Since then, Washington has sponsored several more coup attempts, including violent riots in 2014 and 2017, culminating in the 2019 designation of Juan Guaidó as supposed “interim president”.
The fact that this was a coup attempt was admitted by Trump’s national security advisor himself.
In a 2022 interview on CNN, Bolton boasted of how difficult it was to organize the coup attempt:
JAKE TAPPER: One doesn’t have to be brilliant to attempt a coup.
JOHN BOLTON: I disagree with that, as somebody who has helped plan coups d’etat – not here, but, you know, other places. It takes a lot of work.
JAKE TAPPER: I do want to ask a follow up. When we were talking about what is capable, or what you need to do to be able to plan a coup, and you cited your expertise having planned coups.
JOHN BOLTON: I’m not going to get into the specifics, but uh…
JAKE TAPPER: Successful coups?
JOHN BOLTON: Well, I wrote about Venezuela in the book. And it turned out not to be successful – not that we had all that much to do with it. But I saw what it took for an opposition to try and overturn an illegally elected president, and they failed. The notion that Donald Trump was half as competent as the Venezuelan opposition is laughable. But I think there’s another –
JAKE TAPPER: I feel like there’s other stuff you’re not telling me, though.
JOHN BOLTON: I think – I’m sure there is.
Bolton’s 2020 memoir, “The Room Where It Happened”, mentions Venezuela and Venezuelans more than 300 times, and has a 35-page chapter recounting the coup attempt in the country, titled “Venezuela Libre” (Free Venezuela).
Bolton wrote that President Trump had repeatedly asked for a military attack on Venezuela.
This was further confirmed by Trump’s former Secretary of Defense Mark Esper, who wrote in his 2022 memoir “A Sacred Oath” that “Trump had been fixated on Venezuela since the early days of his administration”.
“Again and again, Trump would ask for military options” to overthrow Venezuela’s democratically elected President Nicolás Maduro, Esper recalled.
Trump’s National Security Council meetings on Venezuela “always began with the consideration of military options, rather than on the other end of the spectrum—diplomacy”, Esper wrote.
[See "CIA backed failed 2020 invasion of Venezuela, top coup-plotter says" by Ben Norton, 2020-02-02}
There in fact was an attempted invasion of Venezuela in May 2020, known as Operation Gideon.
The figures involved in planning this botched invasion admitted they had the support of the Trump White House and were in contact with the CIA, other US government agencies, and Colombian intelligence services.
[See "CIA backed failed 2020 invasion of Venezuela, top coup-plotter says" by Ben Norton, 2022-02-02]
Venezuelan government blasts Trump’s confession
In response to Trump’s admission in June 2023 that he wanted to “take over” Venezuela and its oil, the country’s foreign minister, Yvan Gil, responded: “Trump confesses that his intention was to take over Venezuela’s oil.

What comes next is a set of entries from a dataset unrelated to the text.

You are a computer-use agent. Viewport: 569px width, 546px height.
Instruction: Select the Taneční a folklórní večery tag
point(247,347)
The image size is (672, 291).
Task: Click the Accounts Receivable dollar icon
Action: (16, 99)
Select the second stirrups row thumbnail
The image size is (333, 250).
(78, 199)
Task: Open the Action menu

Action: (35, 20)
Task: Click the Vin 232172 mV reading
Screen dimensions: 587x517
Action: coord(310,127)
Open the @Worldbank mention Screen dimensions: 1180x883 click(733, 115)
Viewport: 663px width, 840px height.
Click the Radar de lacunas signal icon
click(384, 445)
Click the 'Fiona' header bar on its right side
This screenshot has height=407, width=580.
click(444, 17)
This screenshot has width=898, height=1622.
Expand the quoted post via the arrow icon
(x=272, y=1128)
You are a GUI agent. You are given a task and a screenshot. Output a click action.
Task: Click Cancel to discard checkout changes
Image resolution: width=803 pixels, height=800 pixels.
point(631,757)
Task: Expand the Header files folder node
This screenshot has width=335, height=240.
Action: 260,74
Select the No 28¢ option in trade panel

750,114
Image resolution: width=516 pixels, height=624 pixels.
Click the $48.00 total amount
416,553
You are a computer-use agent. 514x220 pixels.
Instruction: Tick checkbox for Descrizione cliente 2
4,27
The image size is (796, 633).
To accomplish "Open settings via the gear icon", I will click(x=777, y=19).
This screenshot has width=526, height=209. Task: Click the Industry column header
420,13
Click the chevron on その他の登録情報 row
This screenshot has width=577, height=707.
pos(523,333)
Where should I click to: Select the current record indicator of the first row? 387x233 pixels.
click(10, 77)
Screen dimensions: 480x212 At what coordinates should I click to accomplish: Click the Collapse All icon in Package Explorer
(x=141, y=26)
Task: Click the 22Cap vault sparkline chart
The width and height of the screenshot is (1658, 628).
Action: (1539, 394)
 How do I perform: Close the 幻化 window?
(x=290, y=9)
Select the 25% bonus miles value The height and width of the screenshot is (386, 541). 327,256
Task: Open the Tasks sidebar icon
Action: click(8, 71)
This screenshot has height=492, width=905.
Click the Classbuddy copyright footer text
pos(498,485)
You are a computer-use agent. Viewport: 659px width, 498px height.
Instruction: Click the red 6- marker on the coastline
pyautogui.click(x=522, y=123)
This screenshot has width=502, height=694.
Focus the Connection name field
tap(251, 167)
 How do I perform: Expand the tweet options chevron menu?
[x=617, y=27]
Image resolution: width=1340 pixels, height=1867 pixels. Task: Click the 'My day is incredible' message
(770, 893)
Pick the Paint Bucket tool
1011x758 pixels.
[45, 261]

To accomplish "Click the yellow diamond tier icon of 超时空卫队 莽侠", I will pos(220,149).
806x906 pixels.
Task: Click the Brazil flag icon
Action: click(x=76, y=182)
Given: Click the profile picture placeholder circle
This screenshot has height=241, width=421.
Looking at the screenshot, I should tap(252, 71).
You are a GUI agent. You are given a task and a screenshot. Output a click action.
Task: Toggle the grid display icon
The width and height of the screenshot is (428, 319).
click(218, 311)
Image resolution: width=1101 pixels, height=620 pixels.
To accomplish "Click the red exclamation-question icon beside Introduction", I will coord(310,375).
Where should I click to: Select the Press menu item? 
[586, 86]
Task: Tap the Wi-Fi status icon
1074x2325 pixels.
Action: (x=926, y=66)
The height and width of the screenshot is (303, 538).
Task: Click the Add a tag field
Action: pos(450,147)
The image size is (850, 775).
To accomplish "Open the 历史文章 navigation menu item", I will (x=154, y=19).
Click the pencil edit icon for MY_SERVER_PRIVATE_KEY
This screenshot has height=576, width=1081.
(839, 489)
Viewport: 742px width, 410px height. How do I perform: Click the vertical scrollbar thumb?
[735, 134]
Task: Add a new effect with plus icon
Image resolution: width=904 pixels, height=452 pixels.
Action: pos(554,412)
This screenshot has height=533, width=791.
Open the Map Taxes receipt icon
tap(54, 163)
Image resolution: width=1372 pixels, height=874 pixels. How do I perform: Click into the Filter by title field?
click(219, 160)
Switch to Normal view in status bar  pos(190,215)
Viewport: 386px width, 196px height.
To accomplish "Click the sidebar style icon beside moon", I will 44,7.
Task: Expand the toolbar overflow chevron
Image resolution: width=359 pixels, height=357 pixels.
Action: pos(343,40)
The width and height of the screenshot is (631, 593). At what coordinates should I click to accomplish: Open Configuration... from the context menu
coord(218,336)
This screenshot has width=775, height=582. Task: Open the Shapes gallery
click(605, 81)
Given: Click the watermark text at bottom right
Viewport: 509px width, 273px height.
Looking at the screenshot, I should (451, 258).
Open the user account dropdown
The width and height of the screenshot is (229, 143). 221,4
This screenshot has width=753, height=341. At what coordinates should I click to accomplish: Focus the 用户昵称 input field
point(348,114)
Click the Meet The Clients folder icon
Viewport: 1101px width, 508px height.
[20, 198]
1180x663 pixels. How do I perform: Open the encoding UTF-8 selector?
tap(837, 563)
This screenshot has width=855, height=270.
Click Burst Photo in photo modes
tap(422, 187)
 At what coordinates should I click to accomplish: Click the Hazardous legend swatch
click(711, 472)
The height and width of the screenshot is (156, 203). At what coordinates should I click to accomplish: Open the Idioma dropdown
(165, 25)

All the damage that the United States has done to our people, with the support of its lackeys, here has had one objective: to steal our resources! They were not able to, and they will not be able to. We will always overcome!”
Venezuela’s vice minister for North America, Carlos Ron, declared, “What further evidence do we need? Here’s Trump confessing that his aim, all along, was to take over Venezuela’s oil. The Biden [administration] keeps his illegal sanctions policy still in place. Venezuela has and will continue to prevail!”
Venezuela’s ambassador to the United Nations, Samuel Moncada, stated, “Trump took the mask off of 60 satellite countries, the international propaganda, and all of those politicians and intellectuals who supported a puppet [Juan Guaidó] to govern Venezuela. The only aim has been to pillage the oil of the Venezuelan people. How shameful! This is the confession of a criminal”.
The “60 satellite countries” that Moncada referenced were those that joined the United States in formally recognizing unelected coup leader Guaidó as supposed “interim president” of Venezuela.
Venezuela’s former foreign minister, Jorge Arreaza, who served during the 2019 coup attempt, said Trump’s confession was legal evidence that the US was motivated to try to steal his country’s natural resources.
“The international justice system must act”, Arreaza implored.